• _Problem details_: The expected answer is all of the entries, written out exactly.

• _Information shown_:
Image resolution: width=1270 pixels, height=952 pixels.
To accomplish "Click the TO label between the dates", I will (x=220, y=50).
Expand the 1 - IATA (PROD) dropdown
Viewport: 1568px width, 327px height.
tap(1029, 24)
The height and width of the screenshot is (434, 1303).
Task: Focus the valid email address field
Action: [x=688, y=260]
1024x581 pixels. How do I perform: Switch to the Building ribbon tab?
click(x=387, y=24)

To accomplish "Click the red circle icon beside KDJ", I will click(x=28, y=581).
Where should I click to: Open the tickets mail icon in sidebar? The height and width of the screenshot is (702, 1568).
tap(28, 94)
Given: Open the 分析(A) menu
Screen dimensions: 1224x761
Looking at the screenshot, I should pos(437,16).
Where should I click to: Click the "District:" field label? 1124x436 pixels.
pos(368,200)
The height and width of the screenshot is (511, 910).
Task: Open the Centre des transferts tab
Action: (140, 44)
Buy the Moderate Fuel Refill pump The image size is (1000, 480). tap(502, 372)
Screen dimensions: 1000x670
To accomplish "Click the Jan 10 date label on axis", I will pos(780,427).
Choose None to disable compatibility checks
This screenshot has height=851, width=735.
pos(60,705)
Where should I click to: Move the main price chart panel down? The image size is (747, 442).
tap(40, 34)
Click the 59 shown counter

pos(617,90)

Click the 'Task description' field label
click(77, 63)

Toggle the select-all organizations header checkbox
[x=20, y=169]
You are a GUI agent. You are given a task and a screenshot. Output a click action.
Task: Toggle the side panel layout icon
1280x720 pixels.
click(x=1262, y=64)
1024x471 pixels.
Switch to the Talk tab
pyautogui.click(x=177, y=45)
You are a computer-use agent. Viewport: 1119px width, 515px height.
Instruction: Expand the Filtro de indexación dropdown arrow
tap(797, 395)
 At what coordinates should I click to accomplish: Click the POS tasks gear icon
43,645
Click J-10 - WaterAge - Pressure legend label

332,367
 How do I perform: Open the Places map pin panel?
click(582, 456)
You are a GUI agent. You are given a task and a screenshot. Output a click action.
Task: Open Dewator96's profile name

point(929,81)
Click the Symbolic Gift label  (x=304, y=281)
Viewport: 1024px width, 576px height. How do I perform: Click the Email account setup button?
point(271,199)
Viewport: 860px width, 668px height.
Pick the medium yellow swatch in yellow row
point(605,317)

• _Task solution_:
Image resolution: width=1270 pixels, height=952 pixels.
To accomplish "Click the TO label between the dates", I will (x=220, y=50).
Expand the 1 - IATA (PROD) dropdown
Viewport: 1568px width, 327px height.
tap(1029, 24)
The height and width of the screenshot is (434, 1303).
Task: Focus the valid email address field
Action: [x=688, y=260]
1024x581 pixels. How do I perform: Switch to the Building ribbon tab?
click(x=387, y=24)

To accomplish "Click the red circle icon beside KDJ", I will click(x=28, y=581).
Where should I click to: Open the tickets mail icon in sidebar? The height and width of the screenshot is (702, 1568).
tap(28, 94)
Given: Open the 分析(A) menu
Screen dimensions: 1224x761
Looking at the screenshot, I should pos(437,16).
Where should I click to: Click the "District:" field label? 1124x436 pixels.
pos(368,200)
The height and width of the screenshot is (511, 910).
Task: Open the Centre des transferts tab
Action: (140, 44)
Buy the Moderate Fuel Refill pump The image size is (1000, 480). tap(502, 372)
Screen dimensions: 1000x670
To accomplish "Click the Jan 10 date label on axis", I will pos(780,427).
Choose None to disable compatibility checks
This screenshot has height=851, width=735.
pos(60,705)
Where should I click to: Move the main price chart panel down? The image size is (747, 442).
tap(40, 34)
Click the 59 shown counter

pos(617,90)

Click the 'Task description' field label
click(77, 63)

Toggle the select-all organizations header checkbox
[x=20, y=169]
You are a GUI agent. You are given a task and a screenshot. Output a click action.
Task: Toggle the side panel layout icon
1280x720 pixels.
click(x=1262, y=64)
1024x471 pixels.
Switch to the Talk tab
pyautogui.click(x=177, y=45)
You are a computer-use agent. Viewport: 1119px width, 515px height.
Instruction: Expand the Filtro de indexación dropdown arrow
tap(797, 395)
 At what coordinates should I click to accomplish: Click the POS tasks gear icon
43,645
Click J-10 - WaterAge - Pressure legend label

332,367
 How do I perform: Open the Places map pin panel?
click(582, 456)
You are a GUI agent. You are given a task and a screenshot. Output a click action.
Task: Open Dewator96's profile name

point(929,81)
Click the Symbolic Gift label  (x=304, y=281)
Viewport: 1024px width, 576px height. How do I perform: Click the Email account setup button?
point(271,199)
Viewport: 860px width, 668px height.
Pick the medium yellow swatch in yellow row
point(605,317)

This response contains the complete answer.